======== DOCUMENT PASSAGE

1.3 ParallelComputing (Software)

Up until this point, hardware architectures that involve performing one task using numerous processors had been the main focus. This section will focus on the method for parallel programming for the discussed hardware architectures.

Sequential vs Parallel Processing

Take a look at the pseudocode below.

List1.1: Pseudocode for parallel processing

for(i=0;i<N;i++){ 
	resultA	= task_a(i); 
	resultB	= task_b(i);
	resultC	= task_c(i);
	resultD	= task_d(i); 
	resultAll	+= resultA + resultB + resultC + resultD; 
}

Executing the above code on a single-core, single-CPU processor (SISD system), the 4 tasks would be run sequentially in the order task_a, task_b, task_c, task_d, and the returned values are then summed up. This is then repeated N times, incrementing i after each iteration. This type of method is called Sequential processing. Running the code with N=4 is shown on the left hand side of Figure 1.3.

This type of code can benefit from parallelization. If this code is compiled without adding any options for optimization on a Dual Core system, the program would run sequentially on one core. In this scenario, the other core has nothing to do, so it becomes idle. This is clearly inefficient, so the intuitive thing to do here is to split the task into 2 subtasks, and run each subtasks on each core. This is the basis of parallel programming. As shown on Figure 1.3, the task is split up into 2 such that each subtask runs the loop N/2 times, and then performs addition at the end.

Figure 1.3: Parallel processing example

For actual implementation of parallel programs, it is necessary to follow the following steps.

1. Analyze the dependency within the data structures or within the processes, etc, in order to decide which sections can be executed in parallel.

2. Decide on the best algorithm to execute the code over multiple processors

3. Rewrite code using frameworks such as Message Passing Interface (MPI), OpenMP, or OpenCL.

In the past, these skills were required only by a handful of engineers, but since multi-core processors are becoming more common, the use of these distributed processing techniques are becoming more necessary. The following sections will introduce basic concepts required to implement parallel processes.

Where to Parallelize?

================
======== SUPPLIED MATERIAL

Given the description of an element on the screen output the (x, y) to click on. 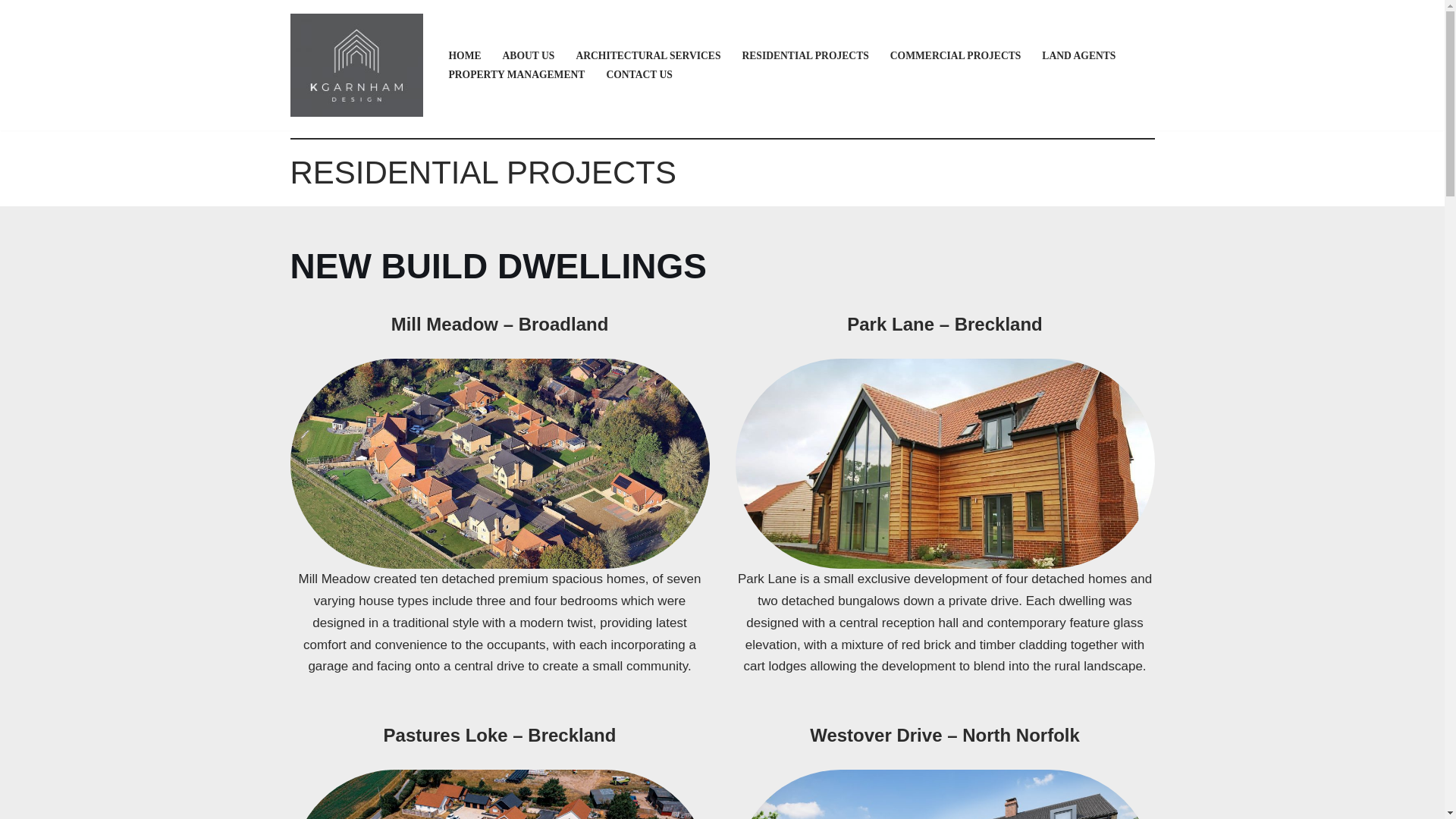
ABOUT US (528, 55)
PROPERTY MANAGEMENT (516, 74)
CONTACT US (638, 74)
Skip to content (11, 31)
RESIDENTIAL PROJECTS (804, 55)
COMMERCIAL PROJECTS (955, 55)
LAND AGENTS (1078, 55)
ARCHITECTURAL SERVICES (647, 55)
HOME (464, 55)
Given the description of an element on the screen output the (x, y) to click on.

================

→ TO BE DONE
From the parallel computing text above, copy word for word the part between "Figure 1.3: Parallel" and "OpenMP, or OpenCL.", inclusive.

→ FULL ANSWER
Figure 1.3: Parallel processing example

For actual implementation of parallel programs, it is necessary to follow the following steps.

1. Analyze the dependency within the data structures or within the processes, etc, in order to decide which sections can be executed in parallel.

2. Decide on the best algorithm to execute the code over multiple processors

3. Rewrite code using frameworks such as Message Passing Interface (MPI), OpenMP, or OpenCL.